• **Task requirements**:
The reply must reproduce each line below exactly.

• **Supplied data**:
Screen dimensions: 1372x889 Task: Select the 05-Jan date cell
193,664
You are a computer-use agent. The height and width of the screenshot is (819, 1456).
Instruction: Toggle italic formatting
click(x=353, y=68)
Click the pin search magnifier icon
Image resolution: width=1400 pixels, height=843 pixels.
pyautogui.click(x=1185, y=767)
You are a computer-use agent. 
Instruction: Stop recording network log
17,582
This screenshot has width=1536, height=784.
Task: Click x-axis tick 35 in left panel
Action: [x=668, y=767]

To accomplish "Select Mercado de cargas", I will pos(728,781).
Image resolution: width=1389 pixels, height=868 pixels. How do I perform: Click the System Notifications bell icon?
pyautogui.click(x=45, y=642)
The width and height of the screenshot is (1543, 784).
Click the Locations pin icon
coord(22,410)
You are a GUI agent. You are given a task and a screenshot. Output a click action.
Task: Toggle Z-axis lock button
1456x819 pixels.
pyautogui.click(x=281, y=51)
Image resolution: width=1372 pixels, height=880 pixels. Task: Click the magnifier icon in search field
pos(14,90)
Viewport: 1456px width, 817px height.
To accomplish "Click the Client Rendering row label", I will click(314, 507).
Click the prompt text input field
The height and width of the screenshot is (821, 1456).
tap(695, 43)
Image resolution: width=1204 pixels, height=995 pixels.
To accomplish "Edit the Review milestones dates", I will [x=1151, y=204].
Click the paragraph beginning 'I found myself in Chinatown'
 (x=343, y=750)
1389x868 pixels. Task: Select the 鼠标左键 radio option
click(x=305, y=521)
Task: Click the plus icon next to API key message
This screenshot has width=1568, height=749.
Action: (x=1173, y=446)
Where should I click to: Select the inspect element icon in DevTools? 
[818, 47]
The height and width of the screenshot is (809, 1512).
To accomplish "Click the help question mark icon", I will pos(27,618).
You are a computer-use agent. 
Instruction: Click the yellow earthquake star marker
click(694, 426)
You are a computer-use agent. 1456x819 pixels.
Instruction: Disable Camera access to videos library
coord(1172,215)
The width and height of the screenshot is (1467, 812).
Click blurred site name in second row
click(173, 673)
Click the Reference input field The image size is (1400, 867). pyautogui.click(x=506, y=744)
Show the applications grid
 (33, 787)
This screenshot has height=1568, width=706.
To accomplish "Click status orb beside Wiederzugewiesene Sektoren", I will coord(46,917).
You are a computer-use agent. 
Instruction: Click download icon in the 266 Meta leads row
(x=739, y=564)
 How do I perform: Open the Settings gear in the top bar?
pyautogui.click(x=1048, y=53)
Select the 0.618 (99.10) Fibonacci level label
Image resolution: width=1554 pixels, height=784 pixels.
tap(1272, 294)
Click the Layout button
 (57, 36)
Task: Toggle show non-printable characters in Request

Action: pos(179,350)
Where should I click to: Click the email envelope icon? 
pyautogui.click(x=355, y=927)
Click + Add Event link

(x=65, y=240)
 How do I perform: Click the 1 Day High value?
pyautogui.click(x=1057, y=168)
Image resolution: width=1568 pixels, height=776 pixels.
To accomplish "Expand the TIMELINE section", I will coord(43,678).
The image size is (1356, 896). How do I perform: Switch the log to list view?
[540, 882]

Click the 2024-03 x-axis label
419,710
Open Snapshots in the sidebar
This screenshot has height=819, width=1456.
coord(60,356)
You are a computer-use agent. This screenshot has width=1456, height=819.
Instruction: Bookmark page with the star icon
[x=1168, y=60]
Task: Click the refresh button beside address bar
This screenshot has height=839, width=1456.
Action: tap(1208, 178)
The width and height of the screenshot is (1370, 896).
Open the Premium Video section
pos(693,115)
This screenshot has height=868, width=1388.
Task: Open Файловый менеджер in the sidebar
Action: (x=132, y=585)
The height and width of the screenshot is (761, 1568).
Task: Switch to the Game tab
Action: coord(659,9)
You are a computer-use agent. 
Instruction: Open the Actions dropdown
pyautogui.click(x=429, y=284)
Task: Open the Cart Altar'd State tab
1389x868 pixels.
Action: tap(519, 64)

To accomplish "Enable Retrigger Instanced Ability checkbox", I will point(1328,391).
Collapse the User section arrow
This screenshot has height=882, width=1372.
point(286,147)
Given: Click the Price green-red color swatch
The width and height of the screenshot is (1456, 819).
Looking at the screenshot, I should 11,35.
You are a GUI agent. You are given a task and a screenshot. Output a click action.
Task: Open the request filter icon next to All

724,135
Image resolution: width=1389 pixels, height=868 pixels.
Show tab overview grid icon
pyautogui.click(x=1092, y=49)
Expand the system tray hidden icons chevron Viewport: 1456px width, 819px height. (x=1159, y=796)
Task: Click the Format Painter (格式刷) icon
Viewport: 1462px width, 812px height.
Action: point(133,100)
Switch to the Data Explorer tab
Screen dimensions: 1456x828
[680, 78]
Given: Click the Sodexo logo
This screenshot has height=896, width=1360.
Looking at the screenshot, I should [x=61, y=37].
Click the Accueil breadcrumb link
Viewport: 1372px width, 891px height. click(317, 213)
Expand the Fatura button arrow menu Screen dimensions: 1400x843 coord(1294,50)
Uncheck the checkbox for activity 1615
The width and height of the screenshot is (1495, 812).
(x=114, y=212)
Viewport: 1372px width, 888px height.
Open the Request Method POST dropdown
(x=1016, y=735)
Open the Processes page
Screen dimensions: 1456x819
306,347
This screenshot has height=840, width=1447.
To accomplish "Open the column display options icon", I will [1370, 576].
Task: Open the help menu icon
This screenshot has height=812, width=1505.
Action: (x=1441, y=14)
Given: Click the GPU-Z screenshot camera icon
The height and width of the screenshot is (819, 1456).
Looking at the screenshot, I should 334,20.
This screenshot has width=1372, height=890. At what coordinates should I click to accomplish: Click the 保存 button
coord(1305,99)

• **Reply**:
Screen dimensions: 1372x889 Task: Select the 05-Jan date cell
193,664
You are a computer-use agent. The height and width of the screenshot is (819, 1456).
Instruction: Toggle italic formatting
click(x=353, y=68)
Click the pin search magnifier icon
Image resolution: width=1400 pixels, height=843 pixels.
pyautogui.click(x=1185, y=767)
You are a computer-use agent. 
Instruction: Stop recording network log
17,582
This screenshot has width=1536, height=784.
Task: Click x-axis tick 35 in left panel
Action: [x=668, y=767]

To accomplish "Select Mercado de cargas", I will pos(728,781).
Image resolution: width=1389 pixels, height=868 pixels. How do I perform: Click the System Notifications bell icon?
pyautogui.click(x=45, y=642)
The width and height of the screenshot is (1543, 784).
Click the Locations pin icon
coord(22,410)
You are a GUI agent. You are given a task and a screenshot. Output a click action.
Task: Toggle Z-axis lock button
1456x819 pixels.
pyautogui.click(x=281, y=51)
Image resolution: width=1372 pixels, height=880 pixels. Task: Click the magnifier icon in search field
pos(14,90)
Viewport: 1456px width, 817px height.
To accomplish "Click the Client Rendering row label", I will click(314, 507).
Click the prompt text input field
The height and width of the screenshot is (821, 1456).
tap(695, 43)
Image resolution: width=1204 pixels, height=995 pixels.
To accomplish "Edit the Review milestones dates", I will [x=1151, y=204].
Click the paragraph beginning 'I found myself in Chinatown'
 (x=343, y=750)
1389x868 pixels. Task: Select the 鼠标左键 radio option
click(x=305, y=521)
Task: Click the plus icon next to API key message
This screenshot has width=1568, height=749.
Action: (x=1173, y=446)
Where should I click to: Select the inspect element icon in DevTools? 
[818, 47]
The height and width of the screenshot is (809, 1512).
To accomplish "Click the help question mark icon", I will pos(27,618).
You are a computer-use agent. 
Instruction: Click the yellow earthquake star marker
click(694, 426)
You are a computer-use agent. 1456x819 pixels.
Instruction: Disable Camera access to videos library
coord(1172,215)
The width and height of the screenshot is (1467, 812).
Click blurred site name in second row
click(173, 673)
Click the Reference input field The image size is (1400, 867). pyautogui.click(x=506, y=744)
Show the applications grid
 (33, 787)
This screenshot has height=1568, width=706.
To accomplish "Click status orb beside Wiederzugewiesene Sektoren", I will coord(46,917).
You are a computer-use agent. 
Instruction: Click download icon in the 266 Meta leads row
(x=739, y=564)
 How do I perform: Open the Settings gear in the top bar?
pyautogui.click(x=1048, y=53)
Select the 0.618 (99.10) Fibonacci level label
Image resolution: width=1554 pixels, height=784 pixels.
tap(1272, 294)
Click the Layout button
 (57, 36)
Task: Toggle show non-printable characters in Request

Action: pos(179,350)
Where should I click to: Click the email envelope icon? 
pyautogui.click(x=355, y=927)
Click + Add Event link

(x=65, y=240)
 How do I perform: Click the 1 Day High value?
pyautogui.click(x=1057, y=168)
Image resolution: width=1568 pixels, height=776 pixels.
To accomplish "Expand the TIMELINE section", I will coord(43,678).
The image size is (1356, 896). How do I perform: Switch the log to list view?
[540, 882]

Click the 2024-03 x-axis label
419,710
Open Snapshots in the sidebar
This screenshot has height=819, width=1456.
coord(60,356)
You are a computer-use agent. This screenshot has width=1456, height=819.
Instruction: Bookmark page with the star icon
[x=1168, y=60]
Task: Click the refresh button beside address bar
This screenshot has height=839, width=1456.
Action: tap(1208, 178)
The width and height of the screenshot is (1370, 896).
Open the Premium Video section
pos(693,115)
This screenshot has height=868, width=1388.
Task: Open Файловый менеджер in the sidebar
Action: (x=132, y=585)
The height and width of the screenshot is (761, 1568).
Task: Switch to the Game tab
Action: coord(659,9)
You are a computer-use agent. 
Instruction: Open the Actions dropdown
pyautogui.click(x=429, y=284)
Task: Open the Cart Altar'd State tab
1389x868 pixels.
Action: tap(519, 64)

To accomplish "Enable Retrigger Instanced Ability checkbox", I will point(1328,391).
Collapse the User section arrow
This screenshot has height=882, width=1372.
point(286,147)
Given: Click the Price green-red color swatch
The width and height of the screenshot is (1456, 819).
Looking at the screenshot, I should 11,35.
You are a GUI agent. You are given a task and a screenshot. Output a click action.
Task: Open the request filter icon next to All

724,135
Image resolution: width=1389 pixels, height=868 pixels.
Show tab overview grid icon
pyautogui.click(x=1092, y=49)
Expand the system tray hidden icons chevron Viewport: 1456px width, 819px height. (x=1159, y=796)
Task: Click the Format Painter (格式刷) icon
Viewport: 1462px width, 812px height.
Action: point(133,100)
Switch to the Data Explorer tab
Screen dimensions: 1456x828
[680, 78]
Given: Click the Sodexo logo
This screenshot has height=896, width=1360.
Looking at the screenshot, I should [x=61, y=37].
Click the Accueil breadcrumb link
Viewport: 1372px width, 891px height. click(317, 213)
Expand the Fatura button arrow menu Screen dimensions: 1400x843 coord(1294,50)
Uncheck the checkbox for activity 1615
The width and height of the screenshot is (1495, 812).
(x=114, y=212)
Viewport: 1372px width, 888px height.
Open the Request Method POST dropdown
(x=1016, y=735)
Open the Processes page
Screen dimensions: 1456x819
306,347
This screenshot has height=840, width=1447.
To accomplish "Open the column display options icon", I will [1370, 576].
Task: Open the help menu icon
This screenshot has height=812, width=1505.
Action: (x=1441, y=14)
Given: Click the GPU-Z screenshot camera icon
The height and width of the screenshot is (819, 1456).
Looking at the screenshot, I should 334,20.
This screenshot has width=1372, height=890. At what coordinates should I click to accomplish: Click the 保存 button
coord(1305,99)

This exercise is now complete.